J. PEMBAYARAN SENDIRI ANGSURAN BULANAN DALAM TAHUN BERJALAN ( PPH PASAL 25 ) (250304 )1. Bagaimana ketentuan pembayaran angsuran bulanan oleh Wajib Pajak sendiri ? Besarnya angsuran bulanan dalam tahun pajak berjalan yang harus dibayar sendiri oleh Wajib Pajak adalah sebesar Pajak Penghasilan yang terutang atas penghasilan teratur menurut SPT Tahunan Pajak Penghasilan tahun pajak yang lalu, dikurangi dengan kredit pajak PPh Pasal 21 ( khusus bagi WP orang pribadi ), PPh Pasal 22, PPh Pasal 23, dan PPh Pasal 24 atas penghasilan teratur tahun pajak yang lalu tersebut, dibagi 12 atau banyaknya bulan dalam bagian tahun pajak. Khusus besarnya angsuran pajak yang harus dibayar untuk bulan-bulan ( dua bulan pertama ) sebelum batas waktu penyampaian SPT Tahunan Pajak Penghasilan, ditetapkan sama dengan besarnya angsuran pajak untuk bulan terakhir tahun pajak yang lalu. Apabila dalam tahun pajak berjalan diterbitkan surat ketetapan pajak untuk tahun pajak yang lalu, maka besarnya angsuran pajak dihitung kembali berdasarkan surat ketetapan pajak tersebut dan berlaku mulai bulan berikutnya setelah bulan penerbitan surat ketetapan pajak. Dalam hal-hal tertentu, yaitu : Wajib Pajak berhak atas kompensasi kerugian; Wajib Pajak memperoleh penghasilan tidak teratur; SPT Tahunan Pajak Penghasilan tahun yang lalu disampaikan setelah lewat batas waktu yang ditentukan; Wajib Pajak diberikan perpanjangan jangka waktu penyampaian SPT Tahunan Pajak Penghasilan; Wajib Pajak membetulkan sendiri SPT Tahunan Pajak Penghasilan yang mengakibatkan angsuran bulanan lebih besar dari angsuran bulanan sebelum pembetulan; terjadi perubahan keadaan usaha atau kegiatan Wajib Pajak, cara penghitungan besarnya angsuran bulanan diatur lebih lanjut oleh Direktur Jenderal Pajak.
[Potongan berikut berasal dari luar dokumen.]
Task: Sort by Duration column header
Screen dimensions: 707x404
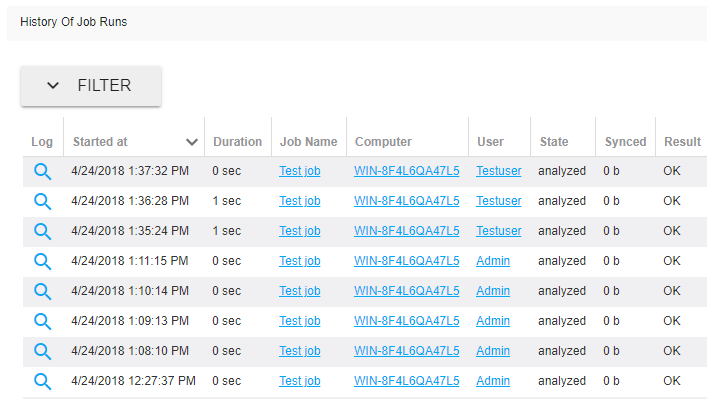Action: (x=237, y=142)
Khusus bagi Wajib Pajak baru, bank, BUMN / BUMD, dan Wajib Pajak tertentu lainnya termasuk Wajib Pajak orang pribadi pengusaha tertentu, cara penghitungan besarnya angsuran bulanan diatur dengan Keputusan Menteri Keuangan. Bagi Wajib Pajak orang pribadi yang bertolak ke luar negeri, wajib membayar pajak ( Fiskal Luar Negeri ) yang ketentuannya diatur dengan Peraturan Pemerintah. Bagi Wajib Pajak orang pribadi pengusaha tertentu, angsuran bulanan merupakan pelunasan pajak yang terutang untuk tahun pajak yang bersangkutan ( menjadi bersifat final pada akhir tahun ), kecuali apabila Wajib Pajak yang bersangkutan menerima atau memperoleh penghasilan lain yang tidak dikenakan PPh final.

K. PERHITUNGAN PAJAK PENGHASILAN PADA AKHIR TAHUN BAGI WAJIB PAJAK DALAM NEGERI DAN BUT (250304 )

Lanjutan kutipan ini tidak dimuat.